§ Listed records

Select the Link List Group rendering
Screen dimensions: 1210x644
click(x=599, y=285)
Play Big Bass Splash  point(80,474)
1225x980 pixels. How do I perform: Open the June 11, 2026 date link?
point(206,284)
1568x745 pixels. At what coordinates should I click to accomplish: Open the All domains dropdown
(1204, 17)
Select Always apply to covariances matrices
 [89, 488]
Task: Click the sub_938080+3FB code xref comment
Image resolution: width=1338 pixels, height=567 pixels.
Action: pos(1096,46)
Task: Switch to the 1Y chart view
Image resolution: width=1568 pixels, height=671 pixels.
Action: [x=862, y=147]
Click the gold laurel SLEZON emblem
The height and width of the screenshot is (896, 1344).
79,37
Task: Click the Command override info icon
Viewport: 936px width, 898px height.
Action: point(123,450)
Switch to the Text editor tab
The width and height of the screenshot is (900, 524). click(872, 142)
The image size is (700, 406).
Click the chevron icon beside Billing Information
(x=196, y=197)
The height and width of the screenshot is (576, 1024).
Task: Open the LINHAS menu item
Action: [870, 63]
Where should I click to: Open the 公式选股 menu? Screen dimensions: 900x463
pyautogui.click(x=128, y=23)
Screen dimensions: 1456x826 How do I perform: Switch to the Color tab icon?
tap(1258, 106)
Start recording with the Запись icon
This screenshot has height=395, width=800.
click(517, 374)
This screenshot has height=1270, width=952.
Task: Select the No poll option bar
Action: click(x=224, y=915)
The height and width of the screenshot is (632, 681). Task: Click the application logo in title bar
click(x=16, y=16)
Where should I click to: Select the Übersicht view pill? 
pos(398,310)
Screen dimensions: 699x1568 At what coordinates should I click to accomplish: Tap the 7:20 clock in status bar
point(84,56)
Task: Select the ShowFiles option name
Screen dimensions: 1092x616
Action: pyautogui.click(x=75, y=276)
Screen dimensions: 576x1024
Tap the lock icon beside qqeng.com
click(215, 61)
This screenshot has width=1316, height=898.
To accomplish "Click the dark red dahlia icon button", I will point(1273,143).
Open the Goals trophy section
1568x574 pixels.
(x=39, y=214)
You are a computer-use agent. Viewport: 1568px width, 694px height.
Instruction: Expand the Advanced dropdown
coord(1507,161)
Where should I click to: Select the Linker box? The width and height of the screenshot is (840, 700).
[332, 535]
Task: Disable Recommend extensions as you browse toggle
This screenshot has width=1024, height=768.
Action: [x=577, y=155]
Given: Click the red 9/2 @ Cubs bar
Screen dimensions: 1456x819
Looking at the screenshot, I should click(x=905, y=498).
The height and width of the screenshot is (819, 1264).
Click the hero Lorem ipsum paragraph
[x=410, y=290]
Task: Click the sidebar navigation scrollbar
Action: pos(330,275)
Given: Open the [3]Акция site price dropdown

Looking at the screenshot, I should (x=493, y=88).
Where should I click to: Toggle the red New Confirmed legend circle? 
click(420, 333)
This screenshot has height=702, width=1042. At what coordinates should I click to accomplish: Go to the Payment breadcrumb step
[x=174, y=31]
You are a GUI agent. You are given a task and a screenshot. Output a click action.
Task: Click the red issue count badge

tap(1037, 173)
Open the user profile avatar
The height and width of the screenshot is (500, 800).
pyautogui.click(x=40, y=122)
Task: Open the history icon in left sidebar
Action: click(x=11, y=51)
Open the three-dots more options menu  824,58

§ Work order
Your answer should be the exact lines above from the one with "Task: Switch to the 1Y chart view" through the one with "The image size is (700, 406).", both included, and nothing besides.

§ Output of the task
Task: Switch to the 1Y chart view
Image resolution: width=1568 pixels, height=671 pixels.
Action: [x=862, y=147]
Click the gold laurel SLEZON emblem
The height and width of the screenshot is (896, 1344).
79,37
Task: Click the Command override info icon
Viewport: 936px width, 898px height.
Action: point(123,450)
Switch to the Text editor tab
The width and height of the screenshot is (900, 524). click(872, 142)
The image size is (700, 406).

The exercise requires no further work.